When you employ critical thinking, you don’t reflect for a moment and then remember one exception and at once say, vigorously, “You’re absolutely wrong!” This often takes place in unscientific contests between untrained people — often in dorm discussions. You first tentatively accept the problem as stated — it is an indeterminate situation (Step A) — but you begin to turn it over in your mind. You ask questions. “What do you mean by ‘a short person’ — how short?” “What do you mean by having ‘no patience’?” Gradually, the exact meaning is revealed, and the problem takes shape. The question now becomes (Step B), “Do people whose stature is less than five-feet-two have a greater tendency than taller ones to lose their tempers a few seconds after being confronted with a situation that interferes with what they happen to be doing at the moment?”
In this case, the choice of a working hypothesis (Step C) is simple: We can just take the affirmative (or the negative) of this statement as the working hypothesis. Let us decide upon the affirmative. In some other problem, such as a flat tire on one’s bicycle, one may choose from among several hypotheses: It may be a bad valve, a hole in the tire, or a prankster who let the air out.
Now comes the difficult stage of planning an experiment (Step D). Let us assume that we decide to study the reactions of the first two hundred people under five-feet-two whom we meet. As a control, we will want to study a hundred or more taller people — a cross-section of the people above five-feet-two.
We proceed with the experiment and gather data about each person (Step E).
Having obtained information in an unbiased way, we are ready to summarize these data, to make a “meaningful statement” that describes what the data show (Step F).

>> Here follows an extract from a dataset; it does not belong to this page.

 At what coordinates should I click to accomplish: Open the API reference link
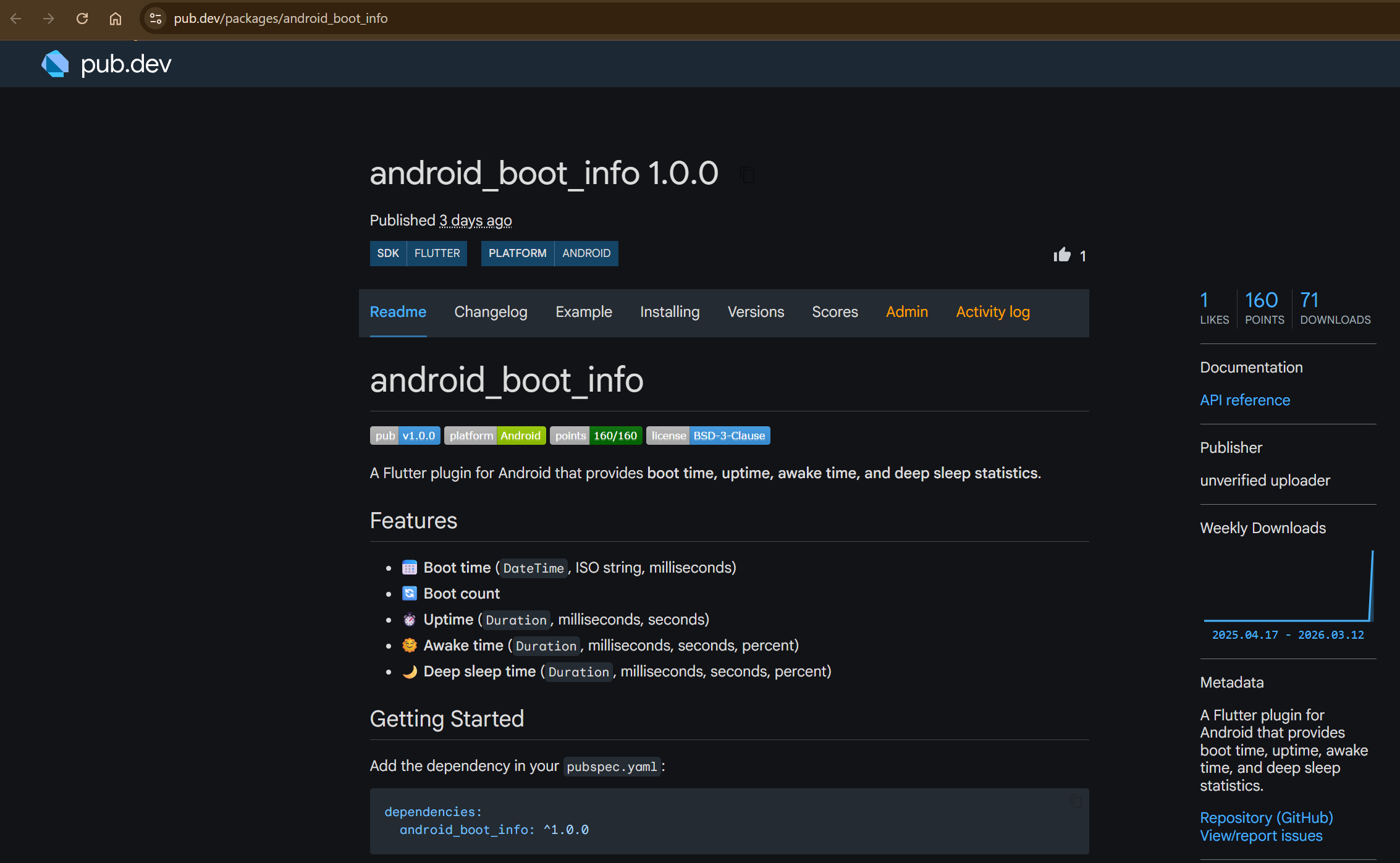(x=1245, y=400)
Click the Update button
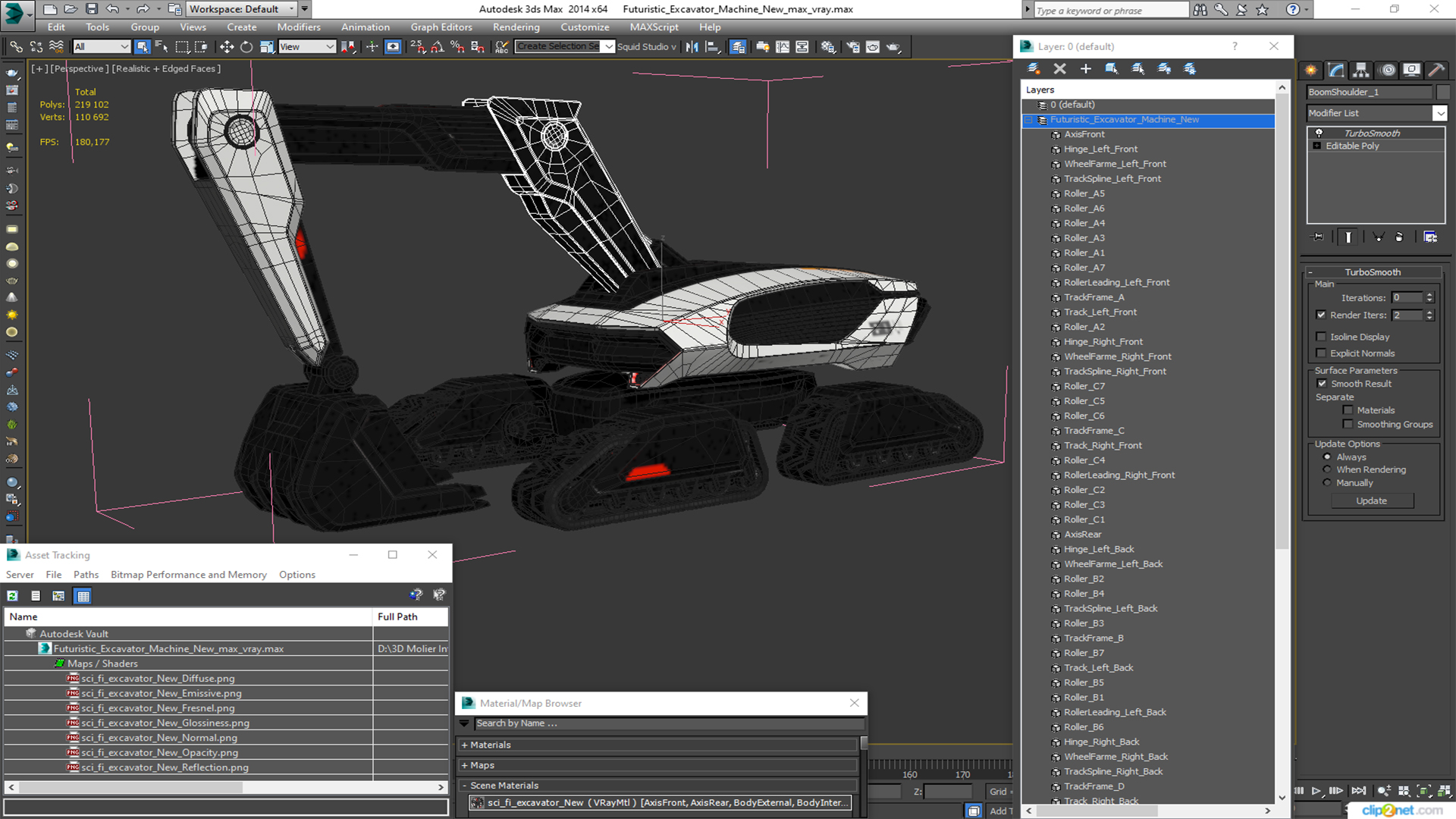 (1371, 501)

At last we are down to the point where we can compare the “meaningful statement” with the “working hypothesis” (Step G). If they agree, we have found the answer and have reached a “conclusion.” If they do not agree, our conclusion is a negative one: The hypothesis we used is not the correct explanation, and in other types of problems we must return to Step C again, and go through Steps D to G repeatedly, until we get the answer.
Having found that impatience among tall and average people is present to approximately the same degree as among short people, we “regretfully” conclude our problem by saying, “It was probably coincidence that led to the original impression.” The results of a scientific study of this might be worthy of publication (Step H), especially if it came out otherwise!

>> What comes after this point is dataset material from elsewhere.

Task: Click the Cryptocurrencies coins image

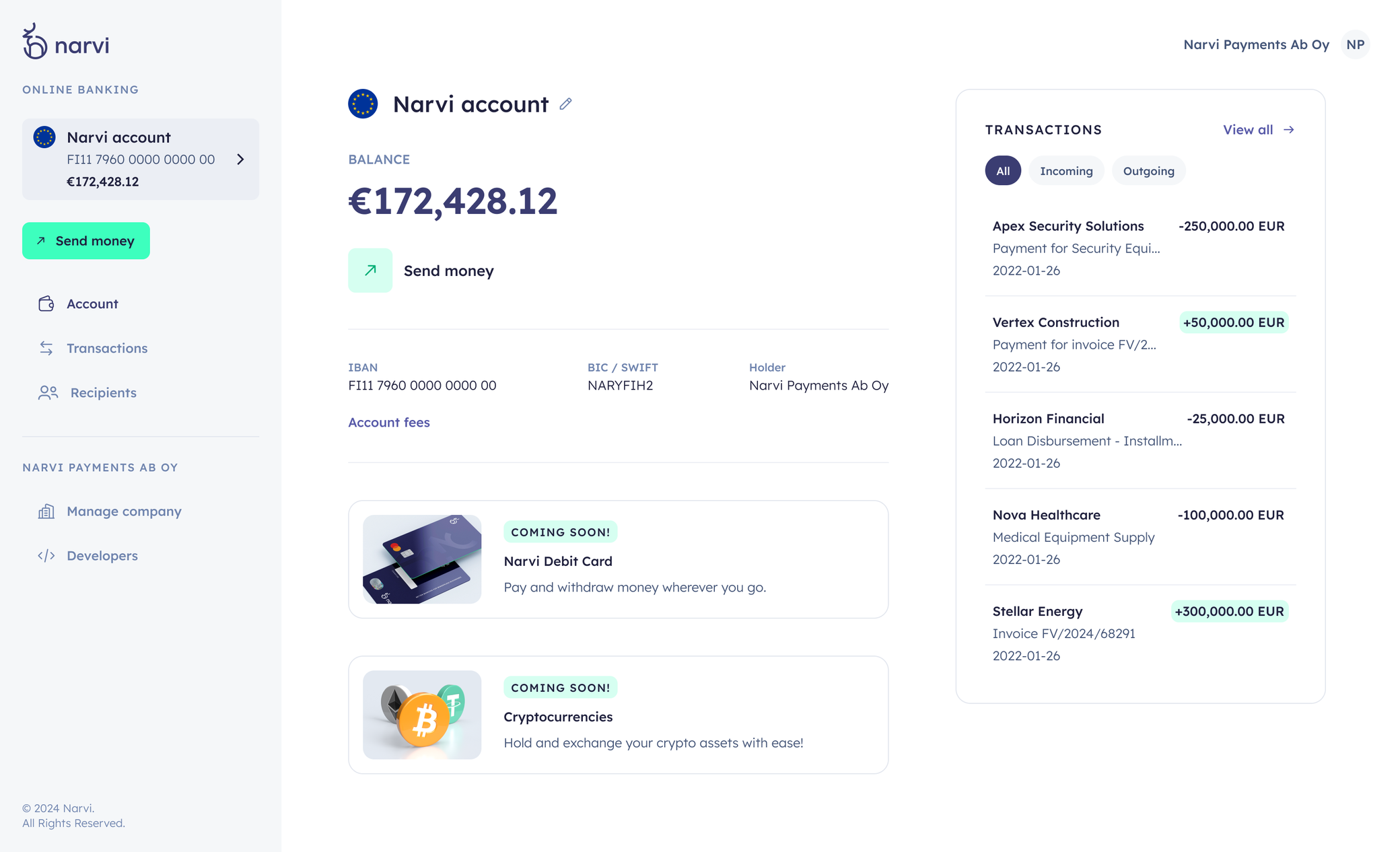Action: (x=422, y=715)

We have used a procedure that is far better than asking a dozen people’s opinions without evidence. We have thought out the problem critically, by checking over each step in a process of investigation.

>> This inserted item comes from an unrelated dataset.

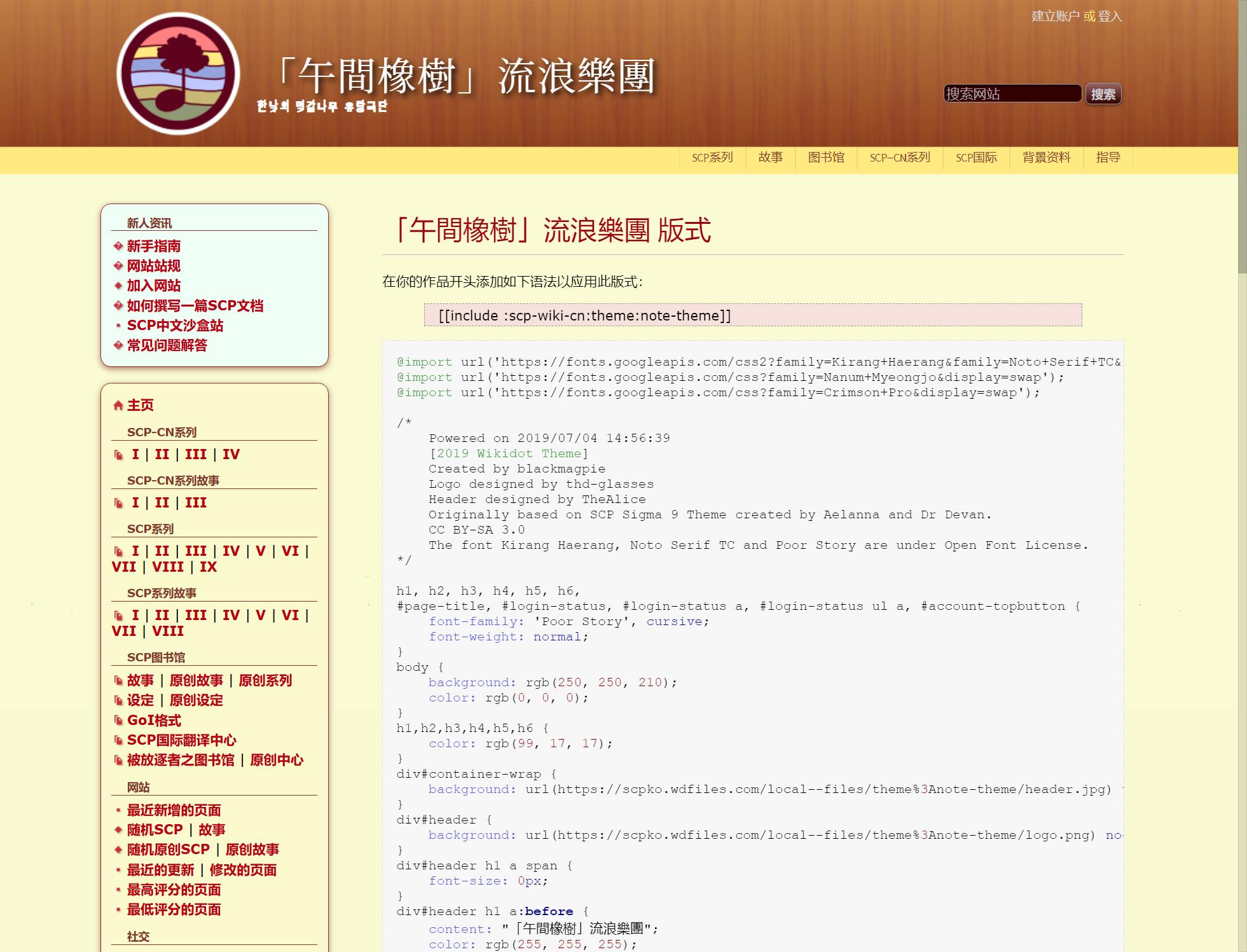Click the document icon beside SCP-CN系列 I
1247x952 pixels.
coord(118,455)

It is seldom that such an elaborate series of steps can be followed in daily life, of course. This method has its limitations of time and expense. But basically it gets to the fundamental problem and employs a certain amount of objectivity and method in searching for a solution. By understanding how critical thinking might take place in a rather detailed investigation, we are better equipped to employ it in day-to-day living. We certainly will be better fitted to meet day-to-day situations that demand decisions of importance. We will see that stating the problem, planning and executing an experiment, summarizing data in an unbiased way, and drawing conclusions which are fully within the limits of the data are all common-sense steps — but they go beyond “ordinary” hunches or guesses or intuition in that they actually are common sense with a system.